■ Given problem ■
Count the lines in the entries below that contain the word "Click", and reply with that number alone.

■ Dataset rows ■

_ _ _ _ _ _ _

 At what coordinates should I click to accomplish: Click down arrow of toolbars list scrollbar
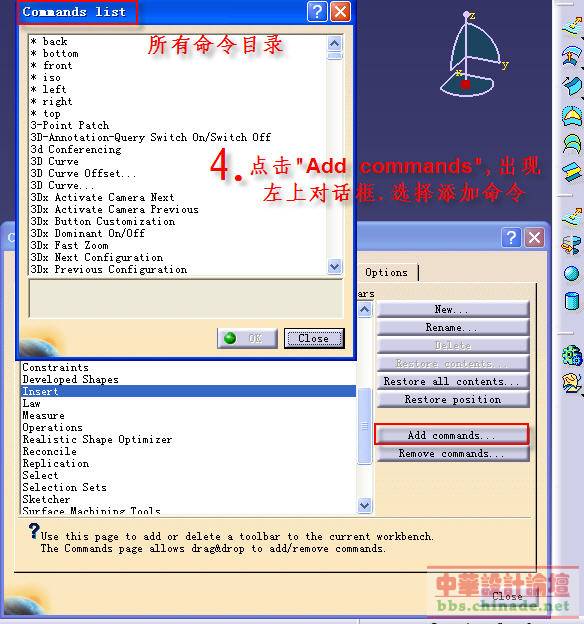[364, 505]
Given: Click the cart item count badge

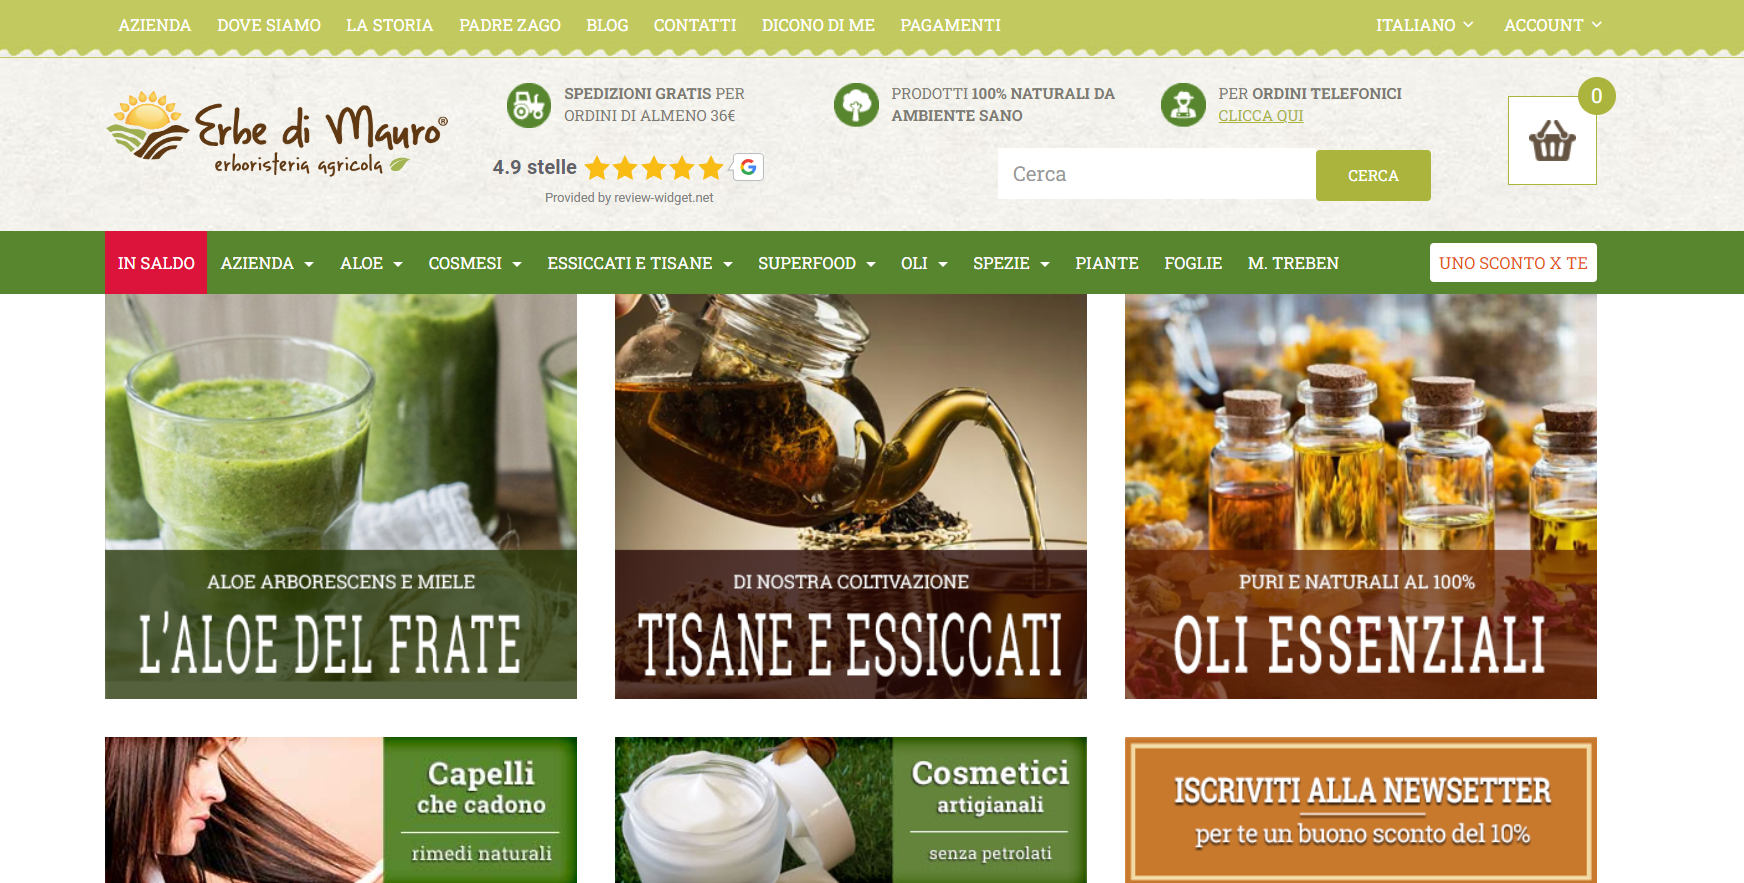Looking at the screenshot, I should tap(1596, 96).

_ _ _ _ _ _ _

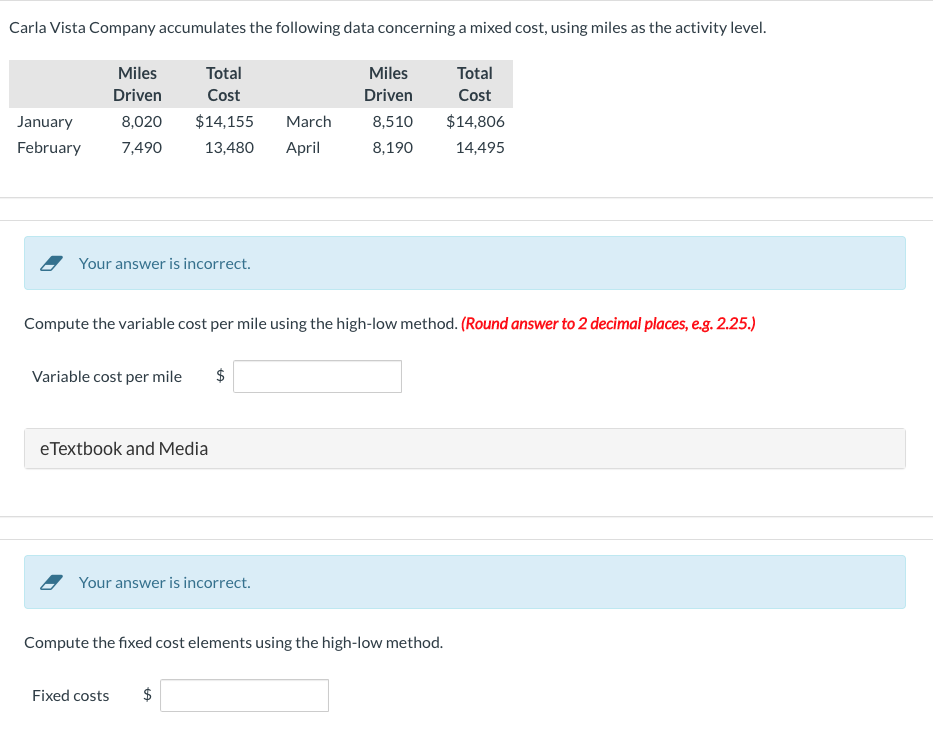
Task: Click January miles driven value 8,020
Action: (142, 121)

_ _ _ _ _ _ _

■ Written solution ■
3